Special Issue Editors: Katherine Smith, Valerie Pattyn and Niklas Andersen
Evidence & Policy is pleased to invite abstracts for papers that explicitly employ comparative analysis and/or that develop insights about evidence use in policy through comparison. Authors of selected abstracts will be invited to submit a full paper for consideration for inclusion in a special issue that is aiming to demonstrate the conceptual and empirical contribution that comparative research can offer scholarship on evidence and policy.
The question of how to achieve more evidence-informed policymaking has been a core question driving scholarship on evidence use in policy for many years, with a bourgeoning literature seeking to explain policymaking processes to researchers and to identify methods and mechanisms for increasing evidence use within these processes (Oliver et al, 2014). While this literature has certainly furthered our understanding of the complexity of the research-policymaking nexus, a lack of comparative analysis within this area of scholarship (Smith et al, 2019; Andersen and Smith, 2022) means we have only limited insights into how and why efforts to improve the use of evidence in policy play out differently in contrasting geo-political and institutional contexts.
The need for comparative research in this area of scholarship, and the over-dependence on single case studies, has been repeatedly highlighted in editorials in this journal (e.g. Nutley et al, 2010; Smith et al, 2019) and we hope this special issue, and the surrounding activities (e.g. blogs, Twitter/X threads and conference discussions) will go some way to addressing this gap. We are interested in receiving submissions that offer one or more of the following:
- Empirical comparisons of case studies of evidence use in policy settings. Such comparisons may be between different national settings, across distinct institutional settings, or in distinct policy areas (e.g. health compared to economic policy).

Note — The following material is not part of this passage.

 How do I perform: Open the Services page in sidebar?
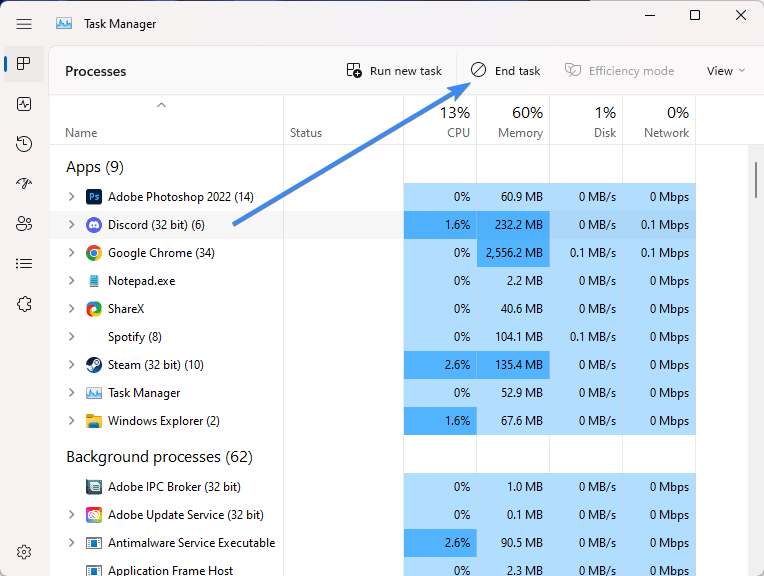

- Comparatively analyse how some of the key disciplines involved in studies of evidence use in policy conceptualise and explain evidence use (or, indeed, a lack of evidence use) in policy.
- Offer a relevant Debate paper on the topic of learning through comparison in scholarship concerned with evidence and policy.
Deadline: Interested authors should send a 300 word abstract to Special Issue Editor Prof Kat Smith ([email protected]) by 31 March 2024. Invitations for full paper submissions will be sent in early April, and full papers will be due by 30 June 2024.
References:
Andersen, N. A., & Smith, K.E. (2022). Evidence-Based Policy-Making. In B. Greve (Ed.), De Gruyter Handbook of Contemporary Welfare States (1 ed., Vol. 1, pp. 29-44). De Gruyter. De Gruyter Contemporary Social Sciences Handbook Vol. 1 https://doi.org/10.1515/9783110721768-003
Nutley, S., Morton, S., Jung, T., & Boaz, A. (2010). Editorial. Evidence & Policy, 6(2), 131-144. Retrieved Oct 1, 2023, from https://doi.org/10.1332/174426410X502275
Oliver, K., Innvar, S., Lorenc, T. et al. A systematic review of barriers to and facilitators of the use of evidence by policymakers. BMC Health Serv Res 14, 2 (2014).
Smith, K.E., Pearson, M., Allen, W., Barwick, M., Farrell, C., Hardy, M., Harvey, H., Kothari, A., Neal, Z. and Pellini, A. (2019) Building and diversifying our interdisciplinary giants: moving scholarship on evidence and policy forward, Evidence & Policy, 15(4): 455–60.